De Ávila al alto de Valdelavía no hay mucha distancia. La recorrí con alegría, igual que recorrí de Zamora a Salamanca y de Salamanca a Ávila, pero todo cambió y lo que hasta entonces era alegría, paz y tranquilidad se convirtió en un infierno de viento y hielo. Paré cien metros antes del cartel que marca la altitud sobre el nivel del mar de este precioso puertecito, que había espacio para aparcar la moto sin interferir a los pocos usuarios que llevaban esa misma ruta. El paisaje era espectacular, y espectacular era la nube, la tormenta que venía por la derecha. Tomé la fotografía que el lector puede ver, en la que se puede apreciar ese casi sol que la baña. Y entonces empezó todo.
Esa nube gigantesca estaba subiendo por la ladera oeste. Era blanca por su parte superior y negra por la inferior. Tomé la fotografía y antes de poder guardar el móvil, ya la tenía encima. En unos pocos segundos -en unos pocos segundos- me había envuelto con un diluvio de granizo y agua, de vientos huracanados, de oscuridad, de bajísima temperatura. Tuve que sentarme sobre la moto porque esos trescientos kilos empezaban a cimbrearse. Agarrado al manillar, con la cabeza gacha, con los pies en la arena, sujetando la moto y a mi mismo, pasé cuarenta minutos. Cuarenta minutos. Cuarenta minutos. Dejé de sentir frío. Dejé de sentir el agua en las botas. Dejé de sentir el agua en el culo y en la espalda. Solo sentía miedo.

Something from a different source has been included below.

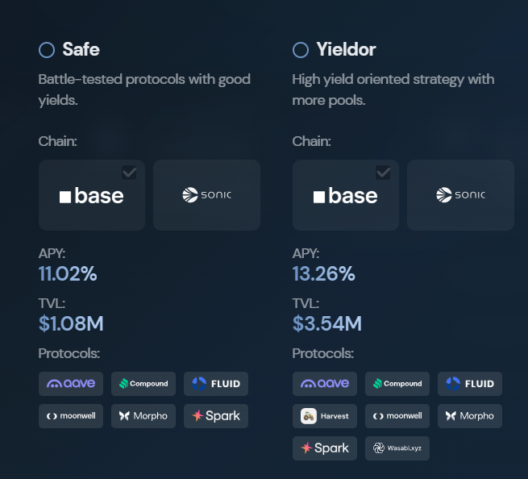The height and width of the screenshot is (479, 528).
Task: Click the Safe $1.08M TVL value
Action: (x=71, y=324)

De reojo veía pasar algún coche, muy de vez en cuando. Veía sus luces brillando en el arco de la pantalla tachada pero no podía mover la cabeza ni levantar las manos. El viento, las rachas alocadas, hacían que todo se moviera. El granizo se convertía en agua y el agua se convertía en tiempo. No sentía frío. Solo sentía miedo.

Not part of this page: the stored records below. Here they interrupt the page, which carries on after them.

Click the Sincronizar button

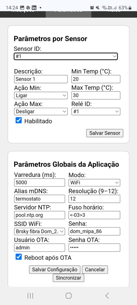68,278
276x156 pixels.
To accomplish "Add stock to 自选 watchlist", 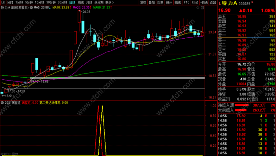I will [x=204, y=3].
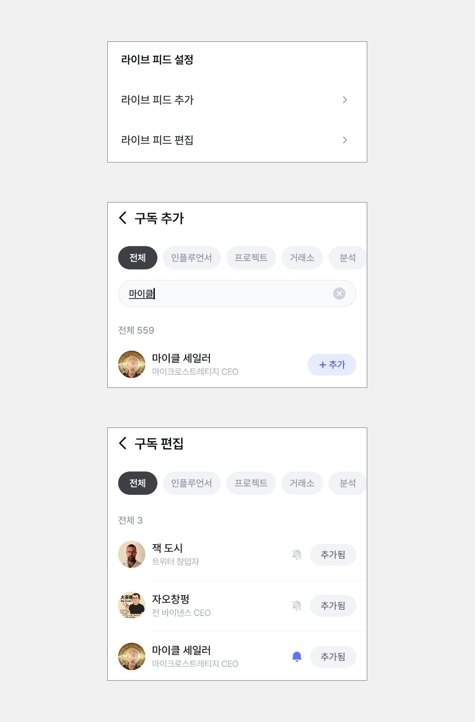Clear the 마이클 search text
This screenshot has height=722, width=475.
click(339, 294)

Los rayos caían esparcidos en cualquier parte. Los truenos retemblaban en la montaña. Rayos y truenos sin distancia temporal es igual a que la tormenta está justo encima (hay una forma de calcular la distancia a la que está una tormenta contando el tiempo que media entre el rayo y el trueno). En este caso, todo coincidía: la tormenta estaba encima.
De noche a las diez de la mañana, empapado, sordo por los truenos y ciego por los rayos, sólido por la rigidez y agarrado a la Cabezota. Solo. ¿Era el momento de devolver el alma a su Propietario?
Para mí ha sido una experiencia traumática. He estado en un límite de la naturaleza que no me ha gustado. Jamás hubiera elegido vivir esos cuarenta minutos. Tampoco hubiera elegido rodar los ciento sesenta kilómetros hasta mi casa empapado, con el agua dentro de las botas, muerto de frío, intentando controlar la temblona y el tiritar de los brazos y de la cabeza, con calambres en los brazos y en las piernas. Definitivamente, no me gusta la aventura.
No he patinado en ninguno de los kilómetros rodados bajo la lluvia, no he tenido problemas de frenos ni de equilibrio, nada. -Bah, pues entonces, todo está bien, has salido con bien de esta aventura, dirá el lector. Pero yo creo otra cosa: creo que no me gustan las aventuras, no me gustan los límites, no me gustan las cosas imprevisibles, no me gustan los que predicen mal y no me gusta eltiempo punto pollas.